▶ Your instructions: Copy word for word the passage of the Earthdata Cloud notebook excerpt below that runs between "At this point" and "early access permissions.", inclusive.

▶ Extracted text:
***
First, some basics on the Pangeo compute environment used during the live workshop and how to interact with Jupyter Notebooks and the Jupyter Lab interface.

* [Pangeo BinderHub](https://binder.pangeo.io/): A multi-user server for interactive data analysis. This Hub is running in the AWS `us-west-2` region, which is where all Earthdata Cloud data and transformation service outputs are located. Pangeo is supported, in part, by the National Science Foundation (NSF) and the National Aeronautics and Space Administration (NASA). Google provided compute credits on Google Compute Engine. The Pangeo community promotes open, reproducible, and scalable science. We thank all at Pangeo for supporting the 2020 AGU Workshop.

See instructions at the bottom of this notebook for how to set up your own AWS EC2 instance so that you can perform the same cloud access within your personal AWS environment. 

___
### __Import modules__


In [1]:
import sys
!{sys.executable} -m pip install s3fs zarr xarray intake

from netrc import netrc
from platform import system
from getpass import getpass
from urllib import request
from http.cookiejar import CookieJar
from os.path import join, expanduser
from pprint import pprint
import intake
import s3fs
#import rasterio
import zarr
import matplotlib.pyplot as plt
import dask.array as da
import time
import requests
import numpy as np
import pandas as pd
import xarray as xr
import matplotlib.animation as animation
# import cartopy.crs as ccrs
# import cartopy
import s3fs
from IPython.display import HTML
import json


%matplotlib inline

## __Earthdata Login__

A NASA Earthdata Login account is required to access data, as well as discover restricted data, from the NASA Earthdata system. Please visit https://urs.earthdata.nasa.gov to register and manage your Earthdata Login account. This account is free to create and only takes a moment to set up.

At this point in time (as we are still transitioning to a cloud environment), in order to access data from the Earthdata Cloud, you need early access permissions.

In [2]:
TOKEN_DATA = ("<token>"
              "<username>%s</username>"
              "<password>%s</password>"
              "<client_id>PODAAC CMR Client</client_id>"
              "<user_ip_address>%s</user_ip_address>"
              "</token>")


def setup_cmr_token_auth(endpoint: str='cmr.earthdata.nasa.gov'):
    ip = requests.get("https://ipinfo.io/ip").text.strip()
    return requests.post(
        url="https://%s/legacy-services/rest/tokens" % endpoint,
        data=TOKEN_DATA % (input("Username: "), getpass("Password: "), ip),
        headers={'Content-Type': 'application/xml', 'Accept': 'application/json'}
    ).json()['token']['id']


def setup_earthdata_login_auth(endpoint: str='urs.earthdata.nasa.gov'):
    netrc_name = "_netrc" if system()=="Windows" else ".netrc"
***
Rows drawn from a dataset:
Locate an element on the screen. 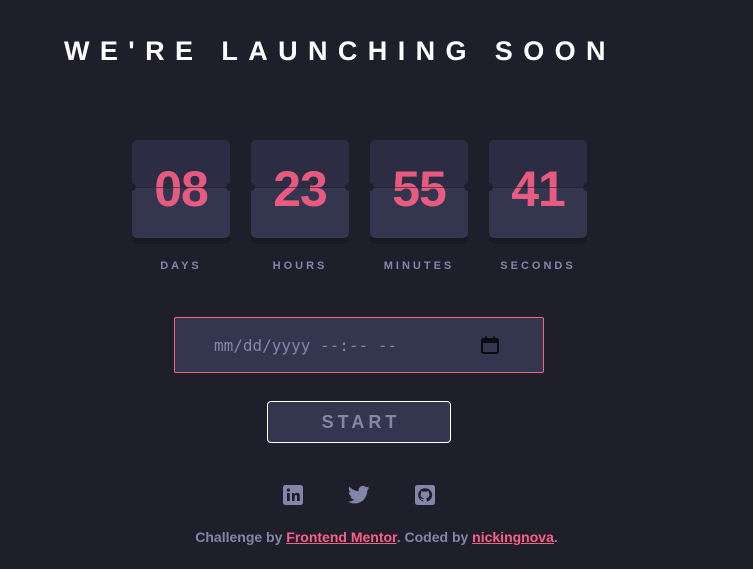 Image resolution: width=753 pixels, height=569 pixels. author-link: nickingnova is located at coordinates (513, 537).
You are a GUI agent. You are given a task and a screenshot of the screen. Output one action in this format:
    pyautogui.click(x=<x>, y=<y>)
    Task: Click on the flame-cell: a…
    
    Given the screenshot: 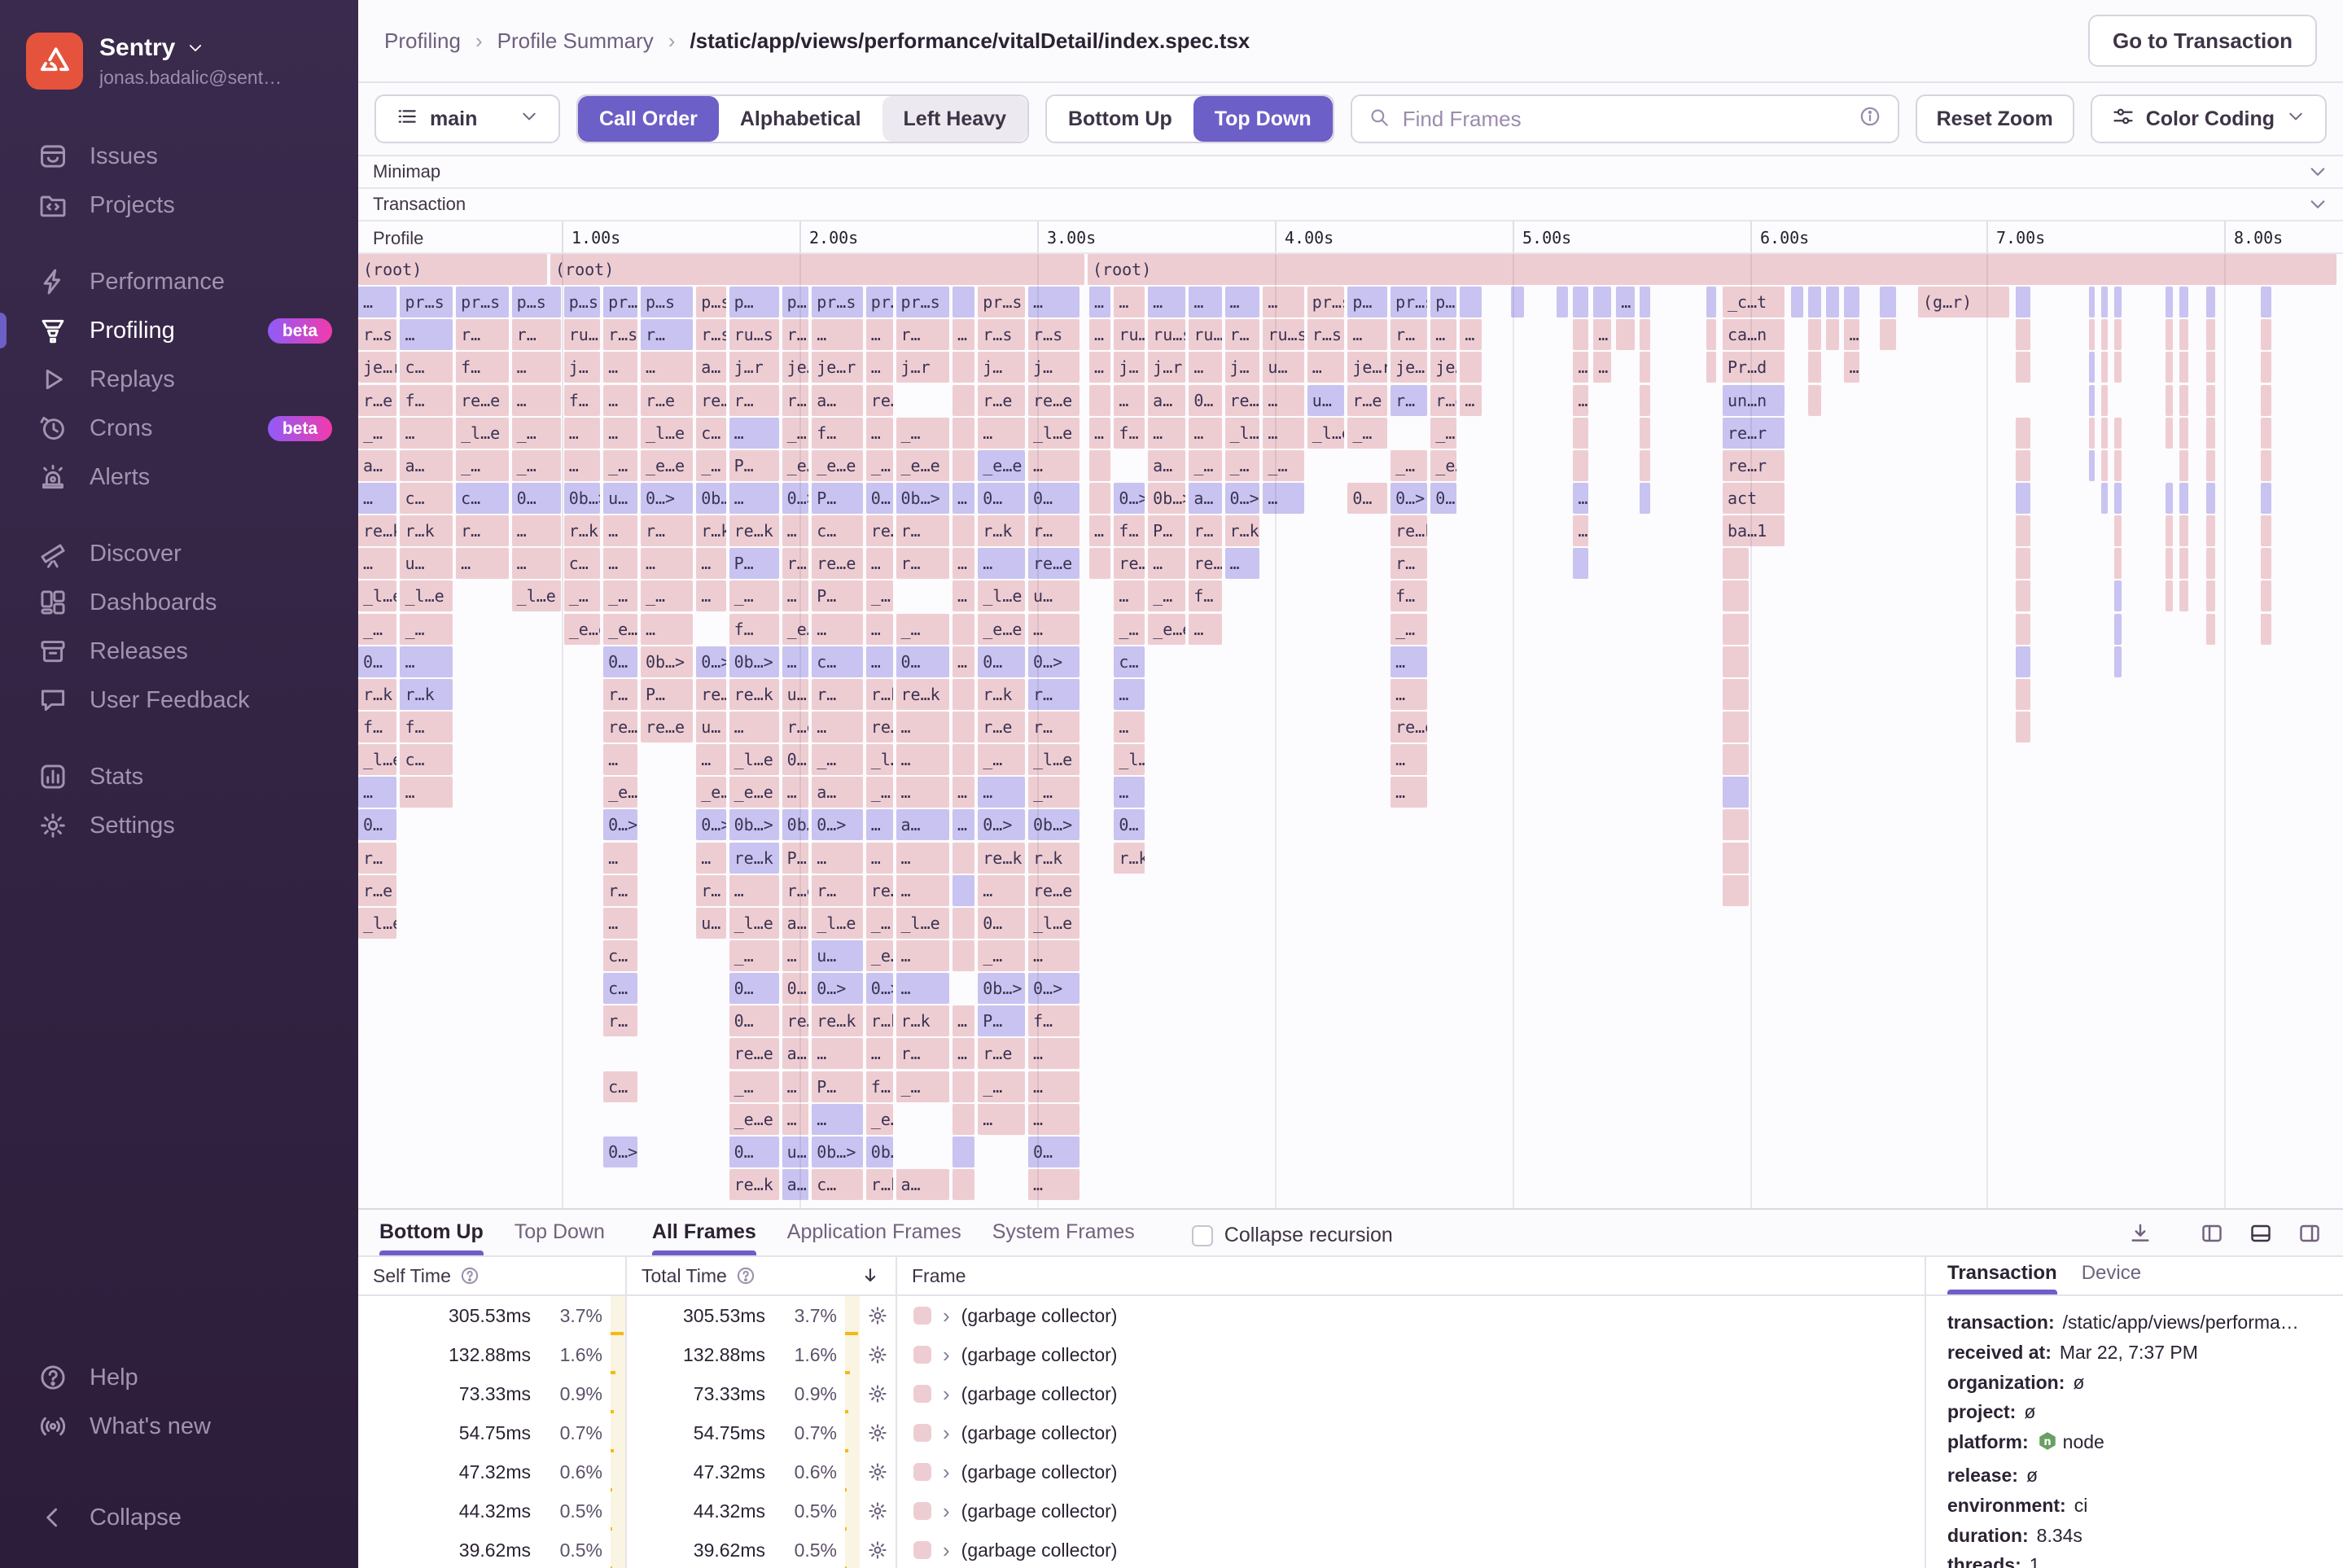 What is the action you would take?
    pyautogui.click(x=796, y=1054)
***
▶ Response for this exercise:
At this point in time (as we are still transitioning to a cloud environment), in order to access data from the Earthdata Cloud, you need early access permissions.